▶ QUÉ HACER
a) Pasa a una tabla Markdown la parte del listado que empieza con la línea que contiene "This screenshot has height=168, width=353." y termina con la que contiene "(x=1184, y=1005)", ambas incluidas. Usa las columnas Número y Línea, con un número por fila, y omite las líneas en blanco.
b) Redacta la continuación del texto sobre el lugar de Palermo donde se rompen objetos, a partir de su última oración.

▶ SECCIÓN DE TEXTO
________________

Cuando romper todo es liberador y está permitido
Un lugar en Palermo permite desprenderse de la ira destruyendo computadoras y otros objetos
M ientras caminaba por una callecita de Palermo, escuché un grupo de hombres hablar: “Acá al lado viene gente a romper cosas. Con un bate”. Normalmente me hubiera llamado la atención el comentario. Pero no me sorprendió en absoluto. Yo era una de las que iba a romper cosas. Y, no sé por qué, me parecía lo más natural del mundo.
Hasta ahora nunca había fantaseado con la posibilidad de romper platos, vasos o hacer volar ceniceros. Si bien mi umbral de tolerancia frente a determinadas situaciones cotidianas suele ser de escaso a muy escaso, depende el día, nunca se me ocurrió que podía canalizar mi ira rompiendo objetos. Por eso estaba escéptica ante la experiencia. Y por eso mismo, quise hacerla. Para demostrarme a mí misma que estas cosas no funcionan y que es mejor soltar palabras que dejar caer botellas de vidrio. Tal como pregonan hoy los especialistas en manejo de ira.

________________

▶ MATERIAL EXTRAÍDO

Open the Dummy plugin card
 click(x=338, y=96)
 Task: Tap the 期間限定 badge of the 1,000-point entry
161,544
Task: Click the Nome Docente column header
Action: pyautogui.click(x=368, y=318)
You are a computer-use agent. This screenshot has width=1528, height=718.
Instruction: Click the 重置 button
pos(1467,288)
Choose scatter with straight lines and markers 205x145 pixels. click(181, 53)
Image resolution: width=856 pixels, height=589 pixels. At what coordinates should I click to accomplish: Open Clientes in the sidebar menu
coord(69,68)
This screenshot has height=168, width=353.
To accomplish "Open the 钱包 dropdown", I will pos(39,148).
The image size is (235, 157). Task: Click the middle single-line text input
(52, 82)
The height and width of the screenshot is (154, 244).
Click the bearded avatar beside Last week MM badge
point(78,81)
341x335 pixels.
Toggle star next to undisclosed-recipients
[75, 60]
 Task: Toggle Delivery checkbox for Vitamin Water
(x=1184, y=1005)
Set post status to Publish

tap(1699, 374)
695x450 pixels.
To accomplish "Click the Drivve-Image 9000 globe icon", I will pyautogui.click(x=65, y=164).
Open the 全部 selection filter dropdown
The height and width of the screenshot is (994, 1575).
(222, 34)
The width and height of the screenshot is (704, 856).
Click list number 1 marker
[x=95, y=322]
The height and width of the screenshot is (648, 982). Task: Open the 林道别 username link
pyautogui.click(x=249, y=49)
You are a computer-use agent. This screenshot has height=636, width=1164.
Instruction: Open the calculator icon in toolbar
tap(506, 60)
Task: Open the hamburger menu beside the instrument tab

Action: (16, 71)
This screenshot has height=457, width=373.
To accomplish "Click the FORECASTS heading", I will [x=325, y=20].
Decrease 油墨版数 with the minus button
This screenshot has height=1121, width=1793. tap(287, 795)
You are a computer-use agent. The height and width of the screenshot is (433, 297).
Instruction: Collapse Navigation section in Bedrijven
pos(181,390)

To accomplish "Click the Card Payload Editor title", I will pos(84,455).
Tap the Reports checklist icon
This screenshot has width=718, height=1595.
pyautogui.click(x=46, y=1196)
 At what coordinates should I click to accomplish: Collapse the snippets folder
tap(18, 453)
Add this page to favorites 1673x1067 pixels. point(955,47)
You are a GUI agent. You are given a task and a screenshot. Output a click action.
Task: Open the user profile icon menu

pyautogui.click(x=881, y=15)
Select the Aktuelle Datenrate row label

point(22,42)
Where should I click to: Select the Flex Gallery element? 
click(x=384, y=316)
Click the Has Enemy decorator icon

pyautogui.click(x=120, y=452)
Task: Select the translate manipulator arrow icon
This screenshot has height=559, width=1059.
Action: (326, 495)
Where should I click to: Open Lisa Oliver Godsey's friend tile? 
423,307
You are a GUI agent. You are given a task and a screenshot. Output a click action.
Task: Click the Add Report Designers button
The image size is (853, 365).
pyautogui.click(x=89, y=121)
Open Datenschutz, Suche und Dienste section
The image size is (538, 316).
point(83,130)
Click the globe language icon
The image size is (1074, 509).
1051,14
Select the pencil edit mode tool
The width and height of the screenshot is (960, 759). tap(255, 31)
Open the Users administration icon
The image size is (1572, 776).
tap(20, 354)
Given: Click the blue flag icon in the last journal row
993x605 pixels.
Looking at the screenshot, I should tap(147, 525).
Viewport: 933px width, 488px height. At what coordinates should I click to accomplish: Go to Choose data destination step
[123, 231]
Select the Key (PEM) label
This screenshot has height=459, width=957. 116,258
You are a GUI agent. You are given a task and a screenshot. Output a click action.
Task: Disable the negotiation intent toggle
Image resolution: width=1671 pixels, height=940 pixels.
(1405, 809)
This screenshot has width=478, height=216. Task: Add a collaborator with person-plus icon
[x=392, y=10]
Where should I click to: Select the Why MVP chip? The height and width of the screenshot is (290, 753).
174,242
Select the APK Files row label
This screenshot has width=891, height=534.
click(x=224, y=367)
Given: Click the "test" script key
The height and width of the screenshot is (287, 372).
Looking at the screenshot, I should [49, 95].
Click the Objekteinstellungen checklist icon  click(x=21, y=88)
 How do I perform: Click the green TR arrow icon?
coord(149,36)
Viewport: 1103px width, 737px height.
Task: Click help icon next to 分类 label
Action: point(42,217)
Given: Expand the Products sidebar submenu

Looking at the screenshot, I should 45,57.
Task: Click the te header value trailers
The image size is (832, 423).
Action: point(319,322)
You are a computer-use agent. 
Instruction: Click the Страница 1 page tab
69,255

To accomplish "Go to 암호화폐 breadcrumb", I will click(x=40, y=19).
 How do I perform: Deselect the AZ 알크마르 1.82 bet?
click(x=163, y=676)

________________

▶ RESPUESTAS DEL EJERCICIO
a)
| Número | Línea |
|---|---|
| 1 | This screenshot has height=168, width=353. |
| 2 | To accomplish "Open the 钱包 dropdown", I will pos(39,148). |
| 3 | The image size is (235, 157). Task: Click the middle single-line text input |
| 4 | (52, 82) |
| 5 | The height and width of the screenshot is (154, 244). |
| 6 | Click the bearded avatar beside Last week MM badge |
| 7 | point(78,81) |
| 8 | 341x335 pixels. |
| 9 | Toggle star next to undisclosed-recipients |
| 10 | [75, 60] |
| 11 |  Task: Toggle Delivery checkbox for Vitamin Water |
| 12 | (x=1184, y=1005) |

b)
Toqué el timbre de la casona en una calle sin salida donde funciona The Break Club ( www.thebreakclub.com). Me pareció que el lugar era todo un símbolo de quienes llegaban hasta allá. ¿Será que se sienten acorralados frente a su ira? ¿Será que romper cosas es su única salida?
Mientras esperaba a que me abrieran me detuve a mirar la casa. El piso del patio delantero estaba roto, las paredes despintadas y el estado general era de abandono. Después de unos minutos llegó Guido, el joven creador de The Break Club. Cuando abrió la puerta, me llevé una sorpresa. Tenía una expresión relajada, casi zen, y su hablar pausado me descolocó por completo. Parecía más el perfil de gente que hace un mes estaba en Palermo respirando con Ravi Shankar que alguien que hubiera apostado a este tipo de emprendimiento.
“Caminen hasta el fondo y suban la escalera de la derecha”, nos indicó a mí y a Maxi, el fotógrafo. Lo primero que vi al llegar a la planta de arriba fue el televisor de mi infancia. Un Sony Triniton que descansaba ahí junto a otros televisores de la misma época. Sentí nostalgia. No podría destruir ese objeto. “No son para romper, son de decoración”, dijo Guido, casi leyéndome el pensamiento.
La planta superior no difería del patio. Paredes de ladrillos de hormigón, techo y pisos maltratados, y objetos rotos esparcidos por el suelo completaban la estética trash.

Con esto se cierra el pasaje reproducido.